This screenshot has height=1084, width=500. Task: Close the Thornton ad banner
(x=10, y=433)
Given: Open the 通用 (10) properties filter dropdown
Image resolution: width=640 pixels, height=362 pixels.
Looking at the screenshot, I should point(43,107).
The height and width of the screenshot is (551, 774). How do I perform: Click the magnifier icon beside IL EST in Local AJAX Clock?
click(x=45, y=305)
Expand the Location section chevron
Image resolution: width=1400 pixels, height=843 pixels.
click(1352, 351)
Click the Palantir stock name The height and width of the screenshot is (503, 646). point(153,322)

============================================================

Copy out every one of the records above word for word, leaving nothing out.

This screenshot has height=1084, width=500. Task: Close the Thornton ad banner
(x=10, y=433)
Given: Open the 通用 (10) properties filter dropdown
Image resolution: width=640 pixels, height=362 pixels.
Looking at the screenshot, I should point(43,107).
The height and width of the screenshot is (551, 774). How do I perform: Click the magnifier icon beside IL EST in Local AJAX Clock?
click(x=45, y=305)
Expand the Location section chevron
Image resolution: width=1400 pixels, height=843 pixels.
click(1352, 351)
Click the Palantir stock name The height and width of the screenshot is (503, 646). point(153,322)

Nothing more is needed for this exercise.